働き方改革なども後押しとなり、会社員ではなく「フリーランス」として働く人が近年増えています。
自分の技術や知識を活用できるITエンジニアは、とくにその風潮が強い職種ともいえます。
では、「未経験エンジニア」でもフリーランスとして働くことは可能なのでしょうか。
未経験からフリーランスの働く上での注意点などを交え、フリーランス事情を解説していきます。
そもそも未経験者がフリーランスのエンジニアになれるのか?
ITエンジニアはスキルや経験が武器となる職種です。
したがって、高度なITスキルや豊富な経験のあるエンジニアであれば、会社員の枠にとらわれず、フリーランスとしても活動しやすい職種となっています。
ITエンジニアの場合、フリーランスとして働く上で事務所や機材なども不要であり、パソコンさえあれば仕事は開始できるため、他職種と比べてもフリーランスとの相性はよいです。
それでは、スキルや経験のない「未経験エンジニア」の場合は、フリーランスになることは可能なのでしょうか?
未経験エンジニアでもフリーランスになることは可能
結論からいえば、未経験エンジニアでもフリーランスになれます。
フリーランスを名乗ることに、特に条件や制限はありません。
「フリーランス」の意味は、特定の企業や団体、組織に専従せず、個人で仕事を請け負う人、もしくはその働き方を指します。

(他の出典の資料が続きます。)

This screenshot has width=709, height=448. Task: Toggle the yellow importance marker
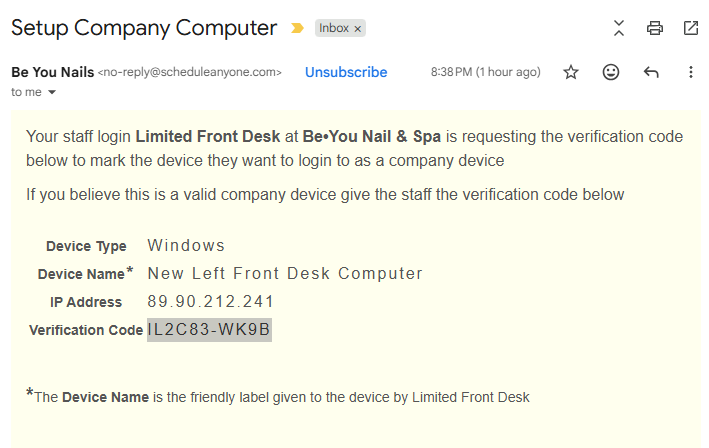(x=297, y=28)
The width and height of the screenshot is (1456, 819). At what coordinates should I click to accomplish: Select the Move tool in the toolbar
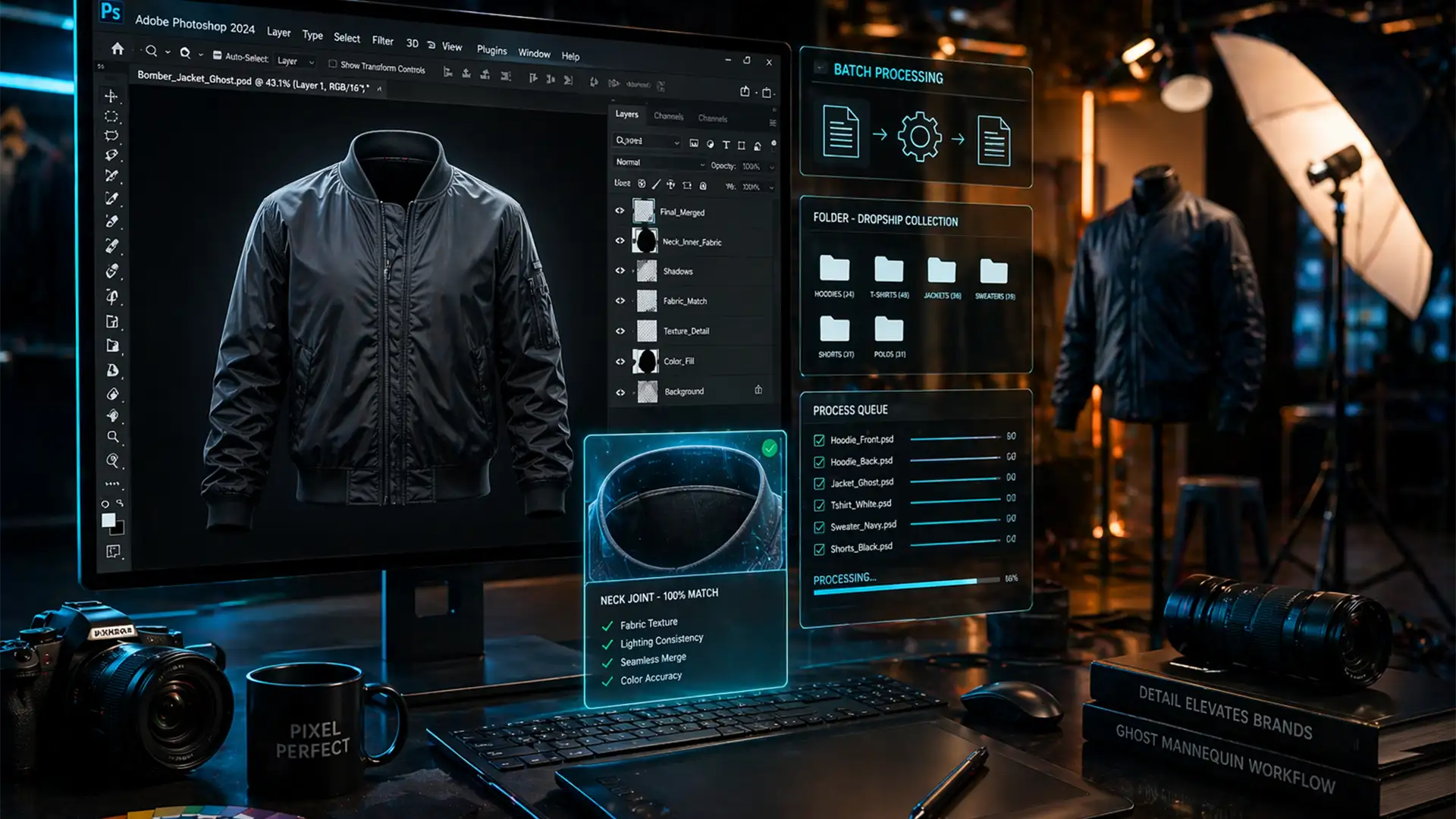pyautogui.click(x=112, y=95)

つまり、まったくの未経験者であっても、「個人で仕事を請け負う方針で働いていく」と決意すれば、その時点でフリーランスのエンジニアを名乗ることはできます。
名乗ることはできても仕事を得るのは難しい
フリーランスのエンジニアを名乗ることは誰にでもできます。
しかし、スキルや経験のない未経験者が、個人で仕事を請け負うことは、なかなかにハードルが高くなります。
そのため、経験を積んでからフリーランスになるのが一般的なルートです。
フリーランス向けの案件は、スキルや経験年数などの条件が指定されている場合が多く、スキルや経験のない未経験者の場合は、案件への応募が拒否されたり、応募はできても仕事を委託する相手として見られないことが多いです。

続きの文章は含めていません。